On Sat, Jan 14, 2012 at 1:38 PM, Craig Weinberg <whatsons...@gmail.com>wrote:

> Thought I'd throw this out there. If computationalism argues that
> zombies can't exist,


I think the two ideas "zombies are impossible" and computationalism are
independent.  Where you might say they are related is that a disbelief in
zombies yields a strong argument for computationalism.


> therefore anything that we cannot distinguish
> from a conscious person must be conscious, that also means that it is
> impossible to create something that acts like a person which is not a
> person.

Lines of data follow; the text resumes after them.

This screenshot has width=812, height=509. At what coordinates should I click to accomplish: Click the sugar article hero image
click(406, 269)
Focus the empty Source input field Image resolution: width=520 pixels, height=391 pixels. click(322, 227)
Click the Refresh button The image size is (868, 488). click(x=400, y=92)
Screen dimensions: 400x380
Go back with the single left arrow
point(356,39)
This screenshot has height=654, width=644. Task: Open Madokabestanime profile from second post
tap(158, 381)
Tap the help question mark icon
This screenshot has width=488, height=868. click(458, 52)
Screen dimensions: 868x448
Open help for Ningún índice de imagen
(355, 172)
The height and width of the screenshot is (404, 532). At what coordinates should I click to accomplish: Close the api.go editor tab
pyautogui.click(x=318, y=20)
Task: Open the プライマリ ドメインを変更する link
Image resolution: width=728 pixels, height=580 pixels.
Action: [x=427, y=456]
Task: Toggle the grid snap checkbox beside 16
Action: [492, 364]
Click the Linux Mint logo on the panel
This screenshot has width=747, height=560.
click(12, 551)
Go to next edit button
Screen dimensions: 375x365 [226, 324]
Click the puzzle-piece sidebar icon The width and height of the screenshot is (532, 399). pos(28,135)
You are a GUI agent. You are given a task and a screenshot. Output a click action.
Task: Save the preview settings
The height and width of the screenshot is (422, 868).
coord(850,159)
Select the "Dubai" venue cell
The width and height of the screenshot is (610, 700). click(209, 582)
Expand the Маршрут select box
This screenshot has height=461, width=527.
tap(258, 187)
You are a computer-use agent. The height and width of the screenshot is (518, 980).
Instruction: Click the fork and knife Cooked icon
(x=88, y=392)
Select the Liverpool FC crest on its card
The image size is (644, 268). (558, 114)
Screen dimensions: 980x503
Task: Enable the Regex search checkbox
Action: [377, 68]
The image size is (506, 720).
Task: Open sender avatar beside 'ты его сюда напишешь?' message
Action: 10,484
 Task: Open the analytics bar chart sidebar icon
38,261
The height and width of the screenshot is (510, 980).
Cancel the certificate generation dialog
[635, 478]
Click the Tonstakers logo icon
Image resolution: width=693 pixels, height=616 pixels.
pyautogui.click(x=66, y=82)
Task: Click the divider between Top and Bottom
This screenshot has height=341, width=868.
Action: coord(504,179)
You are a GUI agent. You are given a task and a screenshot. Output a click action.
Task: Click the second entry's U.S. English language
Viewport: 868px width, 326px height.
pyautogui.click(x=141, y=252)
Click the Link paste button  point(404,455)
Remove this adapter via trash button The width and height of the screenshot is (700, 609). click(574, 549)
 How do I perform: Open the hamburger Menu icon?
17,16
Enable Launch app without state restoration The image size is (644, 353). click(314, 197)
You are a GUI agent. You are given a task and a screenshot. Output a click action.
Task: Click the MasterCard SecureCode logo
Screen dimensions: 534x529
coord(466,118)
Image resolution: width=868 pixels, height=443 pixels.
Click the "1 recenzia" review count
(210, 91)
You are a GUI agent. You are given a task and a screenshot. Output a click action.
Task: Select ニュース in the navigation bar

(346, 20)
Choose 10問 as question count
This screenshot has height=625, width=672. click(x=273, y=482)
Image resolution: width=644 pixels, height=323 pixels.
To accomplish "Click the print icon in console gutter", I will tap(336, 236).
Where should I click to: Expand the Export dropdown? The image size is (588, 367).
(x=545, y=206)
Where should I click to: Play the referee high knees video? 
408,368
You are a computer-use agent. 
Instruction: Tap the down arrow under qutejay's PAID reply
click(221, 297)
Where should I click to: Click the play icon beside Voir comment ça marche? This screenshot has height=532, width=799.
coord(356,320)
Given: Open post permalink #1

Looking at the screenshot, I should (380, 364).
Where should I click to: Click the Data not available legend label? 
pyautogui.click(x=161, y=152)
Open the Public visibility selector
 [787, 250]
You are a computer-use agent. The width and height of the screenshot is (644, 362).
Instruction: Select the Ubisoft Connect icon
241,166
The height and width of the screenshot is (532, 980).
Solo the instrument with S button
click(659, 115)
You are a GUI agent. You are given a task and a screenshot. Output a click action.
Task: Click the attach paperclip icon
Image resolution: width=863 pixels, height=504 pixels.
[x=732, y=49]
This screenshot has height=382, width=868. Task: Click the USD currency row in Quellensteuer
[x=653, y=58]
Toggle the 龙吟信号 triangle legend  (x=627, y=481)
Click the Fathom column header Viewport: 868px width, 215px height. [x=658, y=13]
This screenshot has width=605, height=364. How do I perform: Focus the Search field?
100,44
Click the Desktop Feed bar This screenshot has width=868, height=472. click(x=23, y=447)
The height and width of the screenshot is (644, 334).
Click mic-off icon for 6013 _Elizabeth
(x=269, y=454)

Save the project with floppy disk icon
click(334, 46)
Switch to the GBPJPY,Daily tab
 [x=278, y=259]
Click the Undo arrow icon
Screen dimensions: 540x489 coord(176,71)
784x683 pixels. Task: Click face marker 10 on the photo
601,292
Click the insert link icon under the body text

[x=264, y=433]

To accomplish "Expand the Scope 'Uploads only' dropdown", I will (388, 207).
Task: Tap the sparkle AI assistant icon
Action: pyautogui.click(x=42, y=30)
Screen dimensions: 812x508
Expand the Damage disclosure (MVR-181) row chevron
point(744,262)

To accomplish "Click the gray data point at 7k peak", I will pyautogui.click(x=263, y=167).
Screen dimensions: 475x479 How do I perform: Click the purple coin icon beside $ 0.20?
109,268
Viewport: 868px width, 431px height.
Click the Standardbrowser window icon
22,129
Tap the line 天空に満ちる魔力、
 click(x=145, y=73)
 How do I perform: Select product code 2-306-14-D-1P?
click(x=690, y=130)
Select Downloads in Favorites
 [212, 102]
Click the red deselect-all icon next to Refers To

Zombies are not Turing emulable.
>

I think there is a subtle difference in meaning between "it is impossible
to create something that acts like a person which is not a person" and
saying "Zombies are not Turing emulable".  It is important to remember that
the non-possibility of zombies doesn't imply a particular person or thing
cannot be emulated, rather it means there is a particular consequence of
certain Turing emulations which is unavoidable, namely the
consciousness/mind/person.



>
> If we run the zombie argument backwards then, at what substitution
> level of zombiehood does a (completely possible) simulated person
> become an (non-Turing emulable) unconscious puppet? How bad of a
> simulation does it have to be before becoming an impossible zombie?
>
> This to me reveals an absurdity of arithmetic realism. Pinocchio the
> boy is possible to simulate mechanically, but Pinocchio the puppet is
> impossible. Doesn't that strike anyone else as an obvious deal breaker?
>


Not every Turing emulable process is necessarily conscious.